On Thursday night, my twenty five year old son was visiting with my parents when a call came from an elderly neighbor who wasn’t feeling well and wanted a priesthood blessing. Together, my parents and my son went to the apartment of this dear friend. My mom sat near and held her hand as they all listened to her concerns and ailments. They called her family and Dad and my son laid their hands on her head to give her a blessing from her Heavenly Father. In a quiet moment, in a quiet room this woman reached out, my parents and son responded and all felt the love they had for each other and the love of God for all of them.

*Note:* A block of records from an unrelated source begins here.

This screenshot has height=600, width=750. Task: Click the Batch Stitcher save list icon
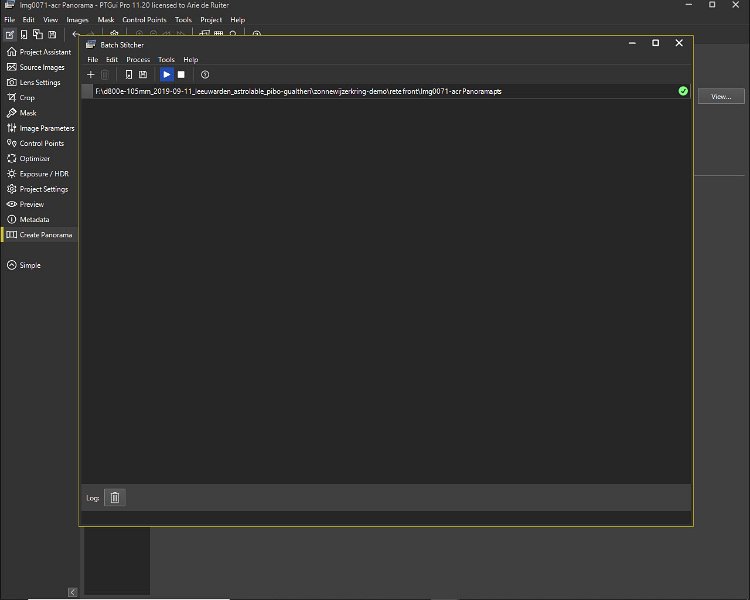[143, 75]
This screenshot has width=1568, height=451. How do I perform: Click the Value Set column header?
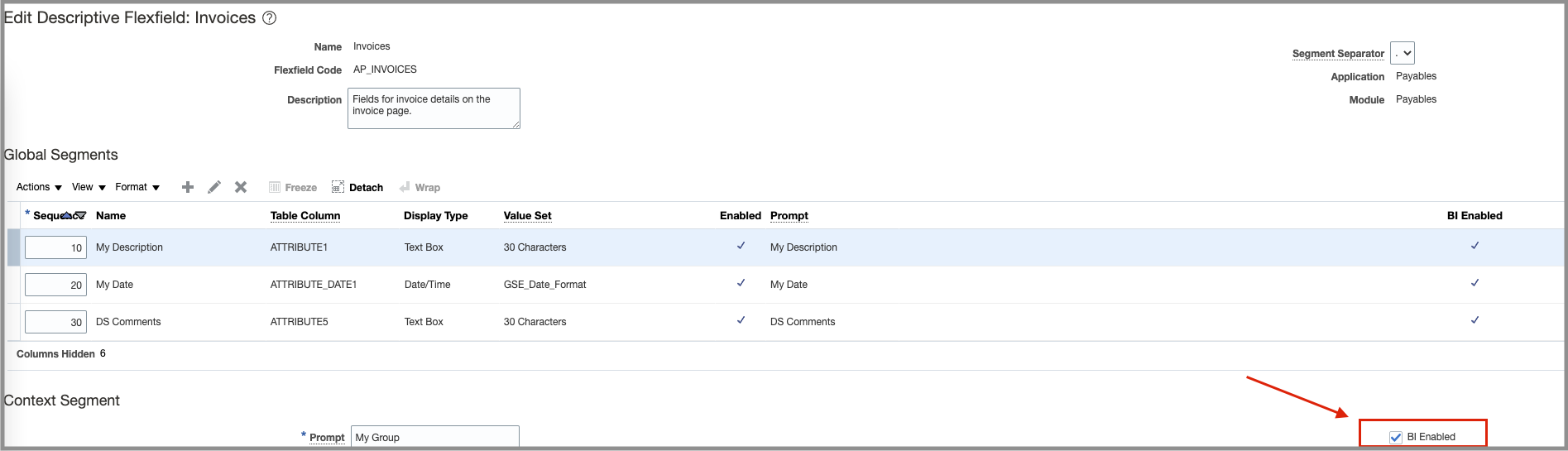[x=527, y=216]
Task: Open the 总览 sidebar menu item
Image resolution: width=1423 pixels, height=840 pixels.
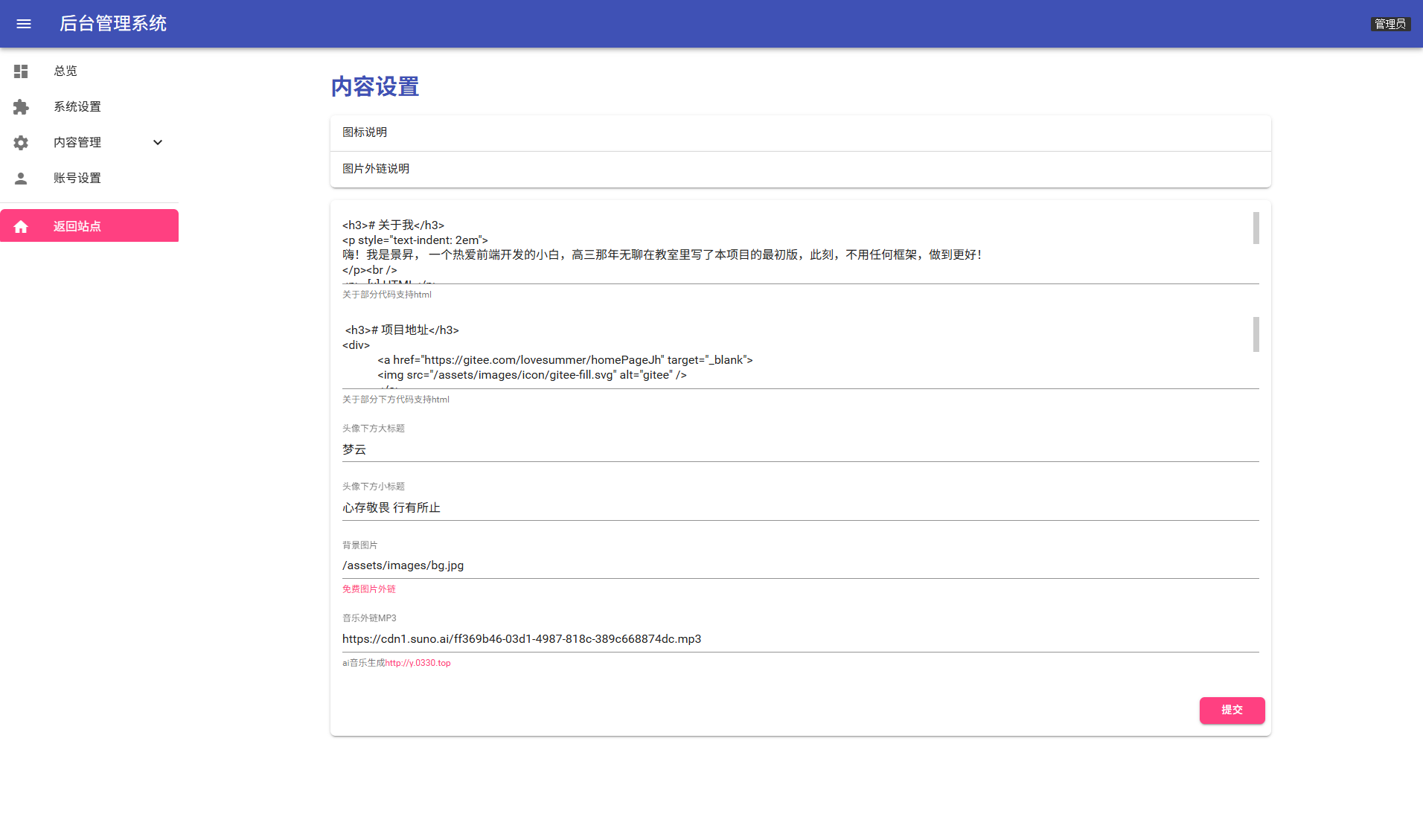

They learned again the truth, “…to serve in this Church is to stand in the river of God’s love for His children….[it is] a work party of people with picks and shovels trying to help clear the channel for the river of God’s love to reach His children at the end of the row…Help carry His love to His children, and some of it will splash on you.” (Elder Robert M. Daines, October 2021) Sometimes we serve, sometimes we are served, at different times we each play a variety roles in the “river of God’s love”.  Yet in His infinite wisdom, no matter where we stand, in the process we are all cleansed, refreshed and drenched in His love.

Tell Me the Story

Primary children sing, “…Tell me the story that I love to hear.  …Tell me of heaven and why I came here.  Tell how you love me and gently speak and then I’ll go to sleep.”  One of my early memories is sitting on my daddy’s lap in a big overstuffed yellow chair in the front room of our home.  It was bedtime and he was rehearsing the story of the day I was born.  Like the Primary children, it was my favorite story.  He shared how nice I was to come in the afternoon, not the middle of the night.  His mother, on a flight from Salt Lake City to our home in Virginia, landed without knowing she had a new granddaughter.  He and Mom had taken a class so he could be in the delivery room and when I came they counted my fingers and toes and were in awe of the precious gift that had been given to them.  

 
As my father could recall the day I and each of my parents’ children was born, our Heavenly Father remembers the day, the hour, the moment when we left His presence “for the express purpose of providing an opportunity…to have the stretching and refining experience of mortality.” (Elder Patrick Kearon, April 2024) He knows our strengths, He knows our weakness, He knows our past, He knows our future, He cries at our sorrow and rejoices in our every choice to turn towards Him.
 
“Our Father’s beautiful plan…is designed to bring you home, not to keep you out.  No one has built a roadblock and stationed someone there to turn you around and send you away.  In fact, it is the exact opposite.  God is in relentless pursuit of you.  He ‘wants all of His children to choose to return to Him,’ and He employs every possible measure to bring you back.” (Ibid) Turn to Him, know He is there and feel His peace.  He wants gently lead, guide and walk beside us until we are safely home.